GIVEN PASSAGE
“Mobile money turns a SIM card into a bank account” allowing unbanked populations to store, send, and receive money through a feature phone without requiring a bank branch, credit history, or formal identification in some systems. The model emerged in Kenya with M-Pesa in 2007 and spread to over 100 countries.
Executive Summary
GSMA’s 2023 State of the Industry report documented 1.75 billion registered mobile money accounts globally, processing $1.68 trillion in annual transactions. Sub-Saharan Africa commands approximately 70% of global mobile money account volume, with East Africa’s ecosystem anchored by M-Pesa in Kenya, Tanzania, and Uganda representing the world’s most mature mobile money market.
Mobile money has moved well beyond basic person-to-person transfers. In advanced markets like Kenya and Ghana, mobile money platforms now offer savings accounts, micro-credit, insurance products, and merchant payment solutions that collectively constitute a parallel banking system serving populations that formal banks have not reached profitably.
The Strategic Mechanism
Mobile money creates financial access through three infrastructure innovations:
- Agent Networks: Physical retail points (shops, kiosks, petrol stations) that act as human ATMs, allowing customers to convert cash to mobile money and back. M-Pesa operates over 600,000 agents in Kenya alone.

LISTED RECORDS
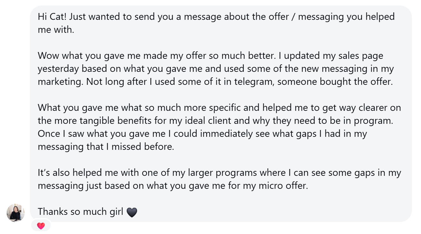Click the phrase "someone bought the offer"
Viewport: 421px width, 234px height.
(335, 82)
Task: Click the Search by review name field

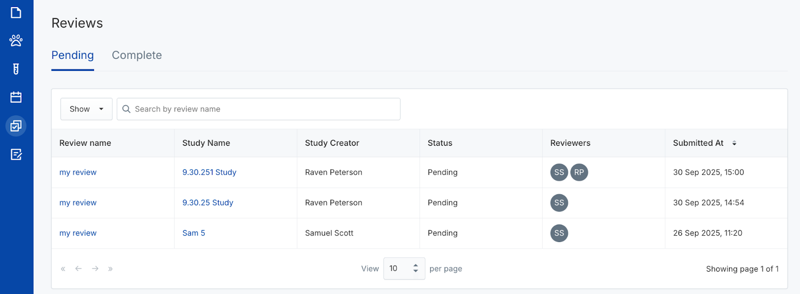Action: coord(265,109)
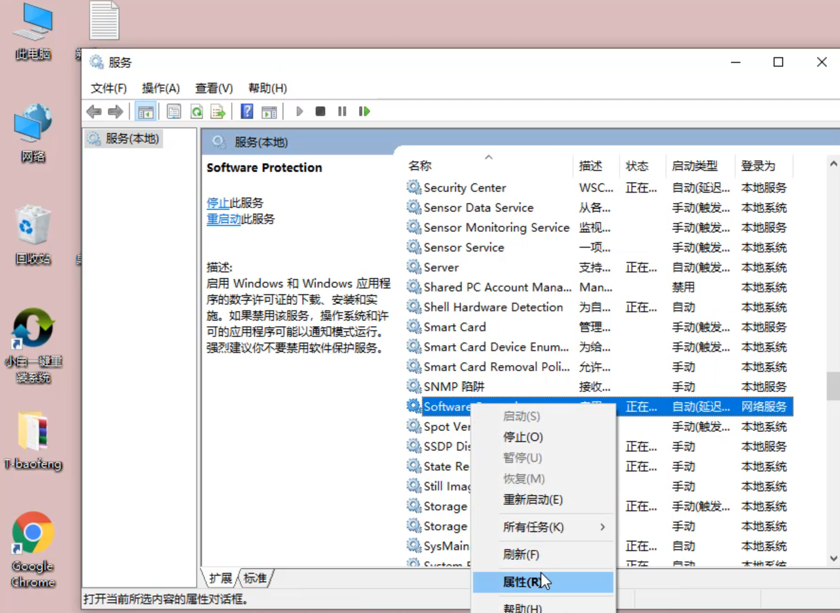
Task: Click the scroll down arrow of services list
Action: point(833,559)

AIM OF THE TASK
Transcribe word for word the part of the mobile money passage that begins with the words containing "Executive Summary" and ends with "mobile money market.".

YOUR RESPONSE
Executive Summary
GSMA’s 2023 State of the Industry report documented 1.75 billion registered mobile money accounts globally, processing $1.68 trillion in annual transactions. Sub-Saharan Africa commands approximately 70% of global mobile money account volume, with East Africa’s ecosystem anchored by M-Pesa in Kenya, Tanzania, and Uganda representing the world’s most mature mobile money market.